- **TO BE DONE**
Render the data lines as a JSON list of strings, one string per line. Start with the line containing "VIDEO: Avtomobilski spektakel", go on through the line containing "Več (2, 60)", include both of those lines, and leave out blank lines.

○ ○ ○ ○

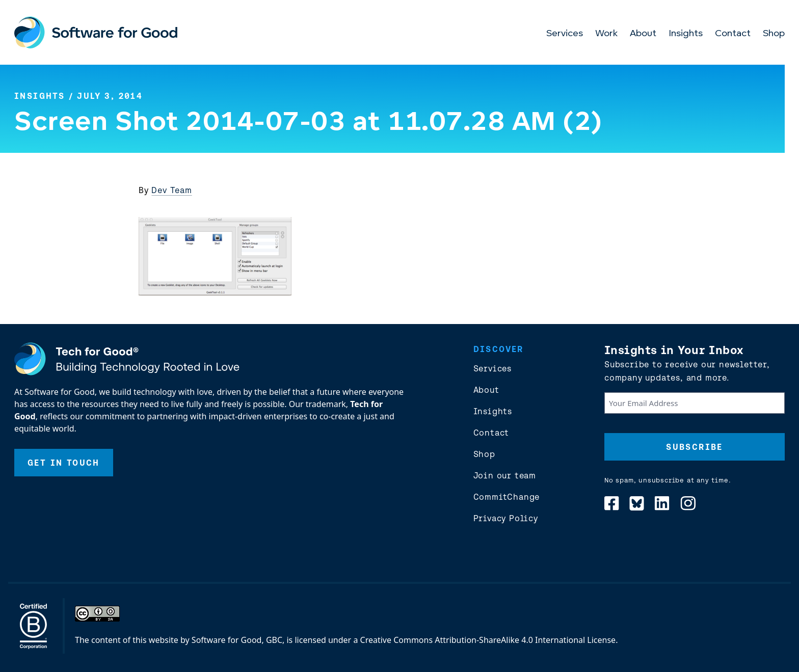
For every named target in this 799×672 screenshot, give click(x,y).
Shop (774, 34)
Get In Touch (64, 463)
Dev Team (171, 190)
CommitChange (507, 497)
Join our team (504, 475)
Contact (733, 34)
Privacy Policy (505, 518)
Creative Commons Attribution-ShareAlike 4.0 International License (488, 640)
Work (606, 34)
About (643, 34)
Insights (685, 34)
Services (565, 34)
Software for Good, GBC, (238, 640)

○ ○ ○ ○

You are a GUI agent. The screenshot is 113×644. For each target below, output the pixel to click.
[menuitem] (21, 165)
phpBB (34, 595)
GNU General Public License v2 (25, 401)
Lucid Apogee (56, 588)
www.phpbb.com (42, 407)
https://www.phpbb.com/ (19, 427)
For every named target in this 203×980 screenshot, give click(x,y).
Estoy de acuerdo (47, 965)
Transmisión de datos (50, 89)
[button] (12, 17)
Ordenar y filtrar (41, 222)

○ ○ ○ ○

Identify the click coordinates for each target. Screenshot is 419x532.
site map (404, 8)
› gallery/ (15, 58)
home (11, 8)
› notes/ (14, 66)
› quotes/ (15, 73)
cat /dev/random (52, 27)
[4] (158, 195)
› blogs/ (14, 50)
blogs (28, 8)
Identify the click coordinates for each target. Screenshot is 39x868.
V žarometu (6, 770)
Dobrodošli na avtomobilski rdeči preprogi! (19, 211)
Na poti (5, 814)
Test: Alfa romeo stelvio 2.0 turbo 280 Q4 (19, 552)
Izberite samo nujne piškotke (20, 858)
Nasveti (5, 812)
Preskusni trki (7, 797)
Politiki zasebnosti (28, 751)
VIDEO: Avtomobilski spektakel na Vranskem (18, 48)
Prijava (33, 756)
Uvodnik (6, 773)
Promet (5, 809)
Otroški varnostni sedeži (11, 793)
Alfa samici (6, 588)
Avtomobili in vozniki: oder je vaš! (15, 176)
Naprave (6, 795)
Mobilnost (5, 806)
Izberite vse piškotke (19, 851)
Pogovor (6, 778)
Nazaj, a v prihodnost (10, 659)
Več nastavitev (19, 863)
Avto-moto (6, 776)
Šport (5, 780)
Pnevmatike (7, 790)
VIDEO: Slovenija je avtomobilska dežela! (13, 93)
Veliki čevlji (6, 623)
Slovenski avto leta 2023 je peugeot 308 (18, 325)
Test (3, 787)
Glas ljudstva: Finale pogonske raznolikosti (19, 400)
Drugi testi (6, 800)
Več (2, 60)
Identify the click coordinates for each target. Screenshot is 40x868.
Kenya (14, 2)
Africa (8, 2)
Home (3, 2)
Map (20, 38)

○ ○ ○ ○

- **FINAL RESULT**
[
  "VIDEO: Avtomobilski spektakel na Vranskem (18, 48)",
  "Prijava (33, 756)",
  "Uvodnik (6, 773)",
  "Promet (5, 809)",
  "Otroški varnostni sedeži (11, 793)",
  "Alfa samici (6, 588)",
  "Avtomobili in vozniki: oder je vaš! (15, 176)",
  "Naprave (6, 795)",
  "Mobilnost (5, 806)",
  "Izberite vse piškotke (19, 851)",
  "Pogovor (6, 778)",
  "Nazaj, a v prihodnost (10, 659)",
  "Več nastavitev (19, 863)",
  "Avto-moto (6, 776)",
  "Šport (5, 780)",
  "Pnevmatike (7, 790)",
  "VIDEO: Slovenija je avtomobilska dežela! (13, 93)",
  "Veliki čevlji (6, 623)",
  "Slovenski avto leta 2023 je peugeot 308 (18, 325)",
  "Test (3, 787)",
  "Glas ljudstva: Finale pogonske raznolikosti (19, 400)",
  "Drugi testi (6, 800)",
  "Več (2, 60)"
]